Task brief = Retype, word for word, every line of the records below starting at the one that contains "The height and width of the screenshot is (868, 1389)." and ending at the one that contains "Given: Click the G2 France logo"; include both of those lines and nothing more.

━━━━━ Listed records ━━━━━

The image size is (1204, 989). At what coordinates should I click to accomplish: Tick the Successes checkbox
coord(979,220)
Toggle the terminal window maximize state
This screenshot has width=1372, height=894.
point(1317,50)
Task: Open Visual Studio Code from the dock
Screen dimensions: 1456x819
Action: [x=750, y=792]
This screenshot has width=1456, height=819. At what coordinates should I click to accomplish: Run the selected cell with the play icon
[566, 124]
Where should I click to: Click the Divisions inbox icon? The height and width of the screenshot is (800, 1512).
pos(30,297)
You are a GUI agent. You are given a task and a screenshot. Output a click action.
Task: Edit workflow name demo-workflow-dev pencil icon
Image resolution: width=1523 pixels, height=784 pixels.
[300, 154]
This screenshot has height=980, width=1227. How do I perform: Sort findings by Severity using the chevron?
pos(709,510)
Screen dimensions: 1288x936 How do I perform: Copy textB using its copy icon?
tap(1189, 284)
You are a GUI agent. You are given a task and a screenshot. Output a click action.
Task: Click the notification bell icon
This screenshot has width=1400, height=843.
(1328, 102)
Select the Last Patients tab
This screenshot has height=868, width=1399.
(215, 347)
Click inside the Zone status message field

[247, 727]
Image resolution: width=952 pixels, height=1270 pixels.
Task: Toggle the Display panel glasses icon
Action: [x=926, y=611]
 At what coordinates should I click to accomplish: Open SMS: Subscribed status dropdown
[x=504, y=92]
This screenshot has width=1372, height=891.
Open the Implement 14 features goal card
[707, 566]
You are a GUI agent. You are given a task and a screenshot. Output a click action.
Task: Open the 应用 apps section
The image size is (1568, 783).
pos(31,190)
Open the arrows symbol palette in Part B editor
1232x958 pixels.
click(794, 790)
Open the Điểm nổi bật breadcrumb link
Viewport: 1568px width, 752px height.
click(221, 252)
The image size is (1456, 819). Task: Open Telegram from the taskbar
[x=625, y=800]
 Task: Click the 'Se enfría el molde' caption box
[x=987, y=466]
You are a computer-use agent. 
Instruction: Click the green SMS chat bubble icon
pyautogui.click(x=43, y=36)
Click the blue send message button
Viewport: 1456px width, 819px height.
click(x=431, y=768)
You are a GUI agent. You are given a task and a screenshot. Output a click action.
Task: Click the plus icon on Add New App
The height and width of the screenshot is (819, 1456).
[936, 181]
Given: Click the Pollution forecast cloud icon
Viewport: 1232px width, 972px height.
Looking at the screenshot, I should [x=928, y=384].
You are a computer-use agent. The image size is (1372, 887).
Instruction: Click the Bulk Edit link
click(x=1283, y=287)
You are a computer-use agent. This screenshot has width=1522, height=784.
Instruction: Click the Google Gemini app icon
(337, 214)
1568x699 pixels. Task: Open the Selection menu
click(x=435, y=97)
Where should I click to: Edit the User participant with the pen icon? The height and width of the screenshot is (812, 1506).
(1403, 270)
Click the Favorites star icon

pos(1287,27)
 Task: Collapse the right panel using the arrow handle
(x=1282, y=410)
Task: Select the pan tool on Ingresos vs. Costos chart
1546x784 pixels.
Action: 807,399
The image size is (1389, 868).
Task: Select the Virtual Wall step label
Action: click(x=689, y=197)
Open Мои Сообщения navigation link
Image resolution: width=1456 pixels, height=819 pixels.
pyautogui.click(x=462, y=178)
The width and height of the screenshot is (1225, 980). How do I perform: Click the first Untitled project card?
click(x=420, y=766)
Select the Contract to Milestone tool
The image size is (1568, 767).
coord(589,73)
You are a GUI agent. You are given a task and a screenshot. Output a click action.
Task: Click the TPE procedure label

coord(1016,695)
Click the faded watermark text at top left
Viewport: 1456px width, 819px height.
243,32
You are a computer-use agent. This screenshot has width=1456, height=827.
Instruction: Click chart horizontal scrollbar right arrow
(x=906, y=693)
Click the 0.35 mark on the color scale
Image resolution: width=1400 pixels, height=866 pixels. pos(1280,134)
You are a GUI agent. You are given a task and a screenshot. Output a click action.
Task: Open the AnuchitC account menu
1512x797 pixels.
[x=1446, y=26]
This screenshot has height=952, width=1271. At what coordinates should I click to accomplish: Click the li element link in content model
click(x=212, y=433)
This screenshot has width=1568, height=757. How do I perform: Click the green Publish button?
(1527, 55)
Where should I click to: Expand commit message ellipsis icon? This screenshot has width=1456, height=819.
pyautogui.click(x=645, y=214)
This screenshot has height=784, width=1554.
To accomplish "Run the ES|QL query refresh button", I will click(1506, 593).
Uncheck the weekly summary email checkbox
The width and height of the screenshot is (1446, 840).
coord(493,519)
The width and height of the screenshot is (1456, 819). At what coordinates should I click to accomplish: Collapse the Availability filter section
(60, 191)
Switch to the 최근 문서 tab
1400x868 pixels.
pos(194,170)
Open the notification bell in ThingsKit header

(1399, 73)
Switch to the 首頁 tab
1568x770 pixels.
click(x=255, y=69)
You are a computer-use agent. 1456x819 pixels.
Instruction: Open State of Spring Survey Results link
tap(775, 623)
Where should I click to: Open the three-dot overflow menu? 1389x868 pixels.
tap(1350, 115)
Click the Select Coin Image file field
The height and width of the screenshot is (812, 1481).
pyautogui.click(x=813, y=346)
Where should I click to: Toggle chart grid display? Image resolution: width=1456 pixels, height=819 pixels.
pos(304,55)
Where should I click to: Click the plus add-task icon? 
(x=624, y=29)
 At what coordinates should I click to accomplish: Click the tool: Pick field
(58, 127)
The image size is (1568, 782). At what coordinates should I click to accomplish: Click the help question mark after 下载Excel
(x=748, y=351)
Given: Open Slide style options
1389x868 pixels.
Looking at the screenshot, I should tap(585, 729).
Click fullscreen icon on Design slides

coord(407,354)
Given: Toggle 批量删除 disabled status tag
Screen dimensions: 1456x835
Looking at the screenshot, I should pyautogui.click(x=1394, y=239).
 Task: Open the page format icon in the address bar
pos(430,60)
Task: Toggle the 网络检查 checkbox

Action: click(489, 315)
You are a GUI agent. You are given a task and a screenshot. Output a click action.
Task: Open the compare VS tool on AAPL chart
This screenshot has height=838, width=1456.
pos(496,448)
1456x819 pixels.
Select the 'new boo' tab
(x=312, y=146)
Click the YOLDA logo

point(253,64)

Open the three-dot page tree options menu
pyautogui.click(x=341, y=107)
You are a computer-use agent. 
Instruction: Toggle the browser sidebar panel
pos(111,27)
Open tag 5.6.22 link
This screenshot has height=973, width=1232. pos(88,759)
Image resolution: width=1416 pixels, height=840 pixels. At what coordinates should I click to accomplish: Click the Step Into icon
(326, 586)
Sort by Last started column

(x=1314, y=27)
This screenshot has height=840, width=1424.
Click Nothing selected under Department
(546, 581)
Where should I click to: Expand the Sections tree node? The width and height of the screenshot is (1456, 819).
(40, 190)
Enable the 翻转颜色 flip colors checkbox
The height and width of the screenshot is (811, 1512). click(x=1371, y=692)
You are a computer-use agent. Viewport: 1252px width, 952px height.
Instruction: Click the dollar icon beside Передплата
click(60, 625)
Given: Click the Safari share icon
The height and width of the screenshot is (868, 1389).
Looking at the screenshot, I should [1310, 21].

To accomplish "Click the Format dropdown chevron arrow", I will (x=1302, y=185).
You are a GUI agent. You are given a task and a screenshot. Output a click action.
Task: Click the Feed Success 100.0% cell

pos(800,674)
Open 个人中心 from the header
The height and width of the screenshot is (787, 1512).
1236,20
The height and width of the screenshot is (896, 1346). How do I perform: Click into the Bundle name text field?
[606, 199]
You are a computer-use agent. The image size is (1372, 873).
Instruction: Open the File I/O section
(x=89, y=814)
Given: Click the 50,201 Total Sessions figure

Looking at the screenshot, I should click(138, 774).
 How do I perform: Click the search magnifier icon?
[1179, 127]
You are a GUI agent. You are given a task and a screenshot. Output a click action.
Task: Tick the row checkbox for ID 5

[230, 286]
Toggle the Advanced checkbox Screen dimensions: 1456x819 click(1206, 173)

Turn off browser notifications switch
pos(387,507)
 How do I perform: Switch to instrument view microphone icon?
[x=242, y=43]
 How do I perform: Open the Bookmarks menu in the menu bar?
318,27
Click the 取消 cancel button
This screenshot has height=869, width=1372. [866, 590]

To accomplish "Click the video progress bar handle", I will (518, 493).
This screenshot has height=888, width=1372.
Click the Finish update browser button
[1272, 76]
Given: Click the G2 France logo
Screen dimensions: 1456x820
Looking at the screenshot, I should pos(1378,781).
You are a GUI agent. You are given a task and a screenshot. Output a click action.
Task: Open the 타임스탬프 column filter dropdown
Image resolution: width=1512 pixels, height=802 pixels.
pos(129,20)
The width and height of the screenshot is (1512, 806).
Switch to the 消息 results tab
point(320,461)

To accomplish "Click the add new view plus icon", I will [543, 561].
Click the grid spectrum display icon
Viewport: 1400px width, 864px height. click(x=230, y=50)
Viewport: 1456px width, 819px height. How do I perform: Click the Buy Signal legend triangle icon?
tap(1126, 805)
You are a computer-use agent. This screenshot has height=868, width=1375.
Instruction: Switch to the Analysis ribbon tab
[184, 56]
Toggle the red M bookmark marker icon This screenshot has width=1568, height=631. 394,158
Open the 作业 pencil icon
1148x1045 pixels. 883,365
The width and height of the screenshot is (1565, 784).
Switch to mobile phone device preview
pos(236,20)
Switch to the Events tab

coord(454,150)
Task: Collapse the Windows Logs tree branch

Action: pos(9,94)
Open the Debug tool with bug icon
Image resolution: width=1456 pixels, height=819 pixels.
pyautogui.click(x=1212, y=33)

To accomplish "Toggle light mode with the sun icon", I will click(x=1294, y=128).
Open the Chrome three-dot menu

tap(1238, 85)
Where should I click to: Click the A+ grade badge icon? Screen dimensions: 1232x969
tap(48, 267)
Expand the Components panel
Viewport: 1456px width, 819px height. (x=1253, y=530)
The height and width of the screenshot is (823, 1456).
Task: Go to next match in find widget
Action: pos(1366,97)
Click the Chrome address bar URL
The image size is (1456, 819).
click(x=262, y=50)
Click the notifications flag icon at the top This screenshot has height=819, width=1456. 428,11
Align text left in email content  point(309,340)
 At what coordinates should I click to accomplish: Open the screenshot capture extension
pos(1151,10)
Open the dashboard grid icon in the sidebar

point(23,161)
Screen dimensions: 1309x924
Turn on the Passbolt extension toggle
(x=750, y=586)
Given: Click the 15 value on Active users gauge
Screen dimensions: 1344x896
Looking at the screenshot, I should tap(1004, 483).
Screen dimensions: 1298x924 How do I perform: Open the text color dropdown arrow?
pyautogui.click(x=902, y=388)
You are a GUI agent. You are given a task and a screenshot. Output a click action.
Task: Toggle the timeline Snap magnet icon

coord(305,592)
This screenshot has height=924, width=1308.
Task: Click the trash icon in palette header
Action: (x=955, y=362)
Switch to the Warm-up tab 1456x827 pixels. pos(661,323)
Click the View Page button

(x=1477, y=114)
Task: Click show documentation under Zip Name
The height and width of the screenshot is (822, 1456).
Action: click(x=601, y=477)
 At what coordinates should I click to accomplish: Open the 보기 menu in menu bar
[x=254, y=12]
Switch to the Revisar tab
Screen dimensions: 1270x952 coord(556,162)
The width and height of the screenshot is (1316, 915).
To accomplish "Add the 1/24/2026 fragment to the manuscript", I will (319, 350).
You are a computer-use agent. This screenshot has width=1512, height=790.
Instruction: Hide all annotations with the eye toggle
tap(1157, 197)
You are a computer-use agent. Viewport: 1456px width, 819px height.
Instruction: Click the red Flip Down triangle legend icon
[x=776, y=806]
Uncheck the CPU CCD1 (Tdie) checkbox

━━━━━

Written response =
The height and width of the screenshot is (868, 1389).
Looking at the screenshot, I should [1310, 21].

To accomplish "Click the Format dropdown chevron arrow", I will (x=1302, y=185).
You are a GUI agent. You are given a task and a screenshot. Output a click action.
Task: Click the Feed Success 100.0% cell

pos(800,674)
Open 个人中心 from the header
The height and width of the screenshot is (787, 1512).
1236,20
The height and width of the screenshot is (896, 1346). How do I perform: Click into the Bundle name text field?
[606, 199]
You are a computer-use agent. The image size is (1372, 873).
Instruction: Open the File I/O section
(x=89, y=814)
Given: Click the 50,201 Total Sessions figure

Looking at the screenshot, I should click(138, 774).
 How do I perform: Click the search magnifier icon?
[1179, 127]
You are a GUI agent. You are given a task and a screenshot. Output a click action.
Task: Tick the row checkbox for ID 5

[230, 286]
Toggle the Advanced checkbox Screen dimensions: 1456x819 click(1206, 173)

Turn off browser notifications switch
pos(387,507)
 How do I perform: Switch to instrument view microphone icon?
[x=242, y=43]
 How do I perform: Open the Bookmarks menu in the menu bar?
318,27
Click the 取消 cancel button
This screenshot has height=869, width=1372. [866, 590]

To accomplish "Click the video progress bar handle", I will (518, 493).
This screenshot has height=888, width=1372.
Click the Finish update browser button
[1272, 76]
Given: Click the G2 France logo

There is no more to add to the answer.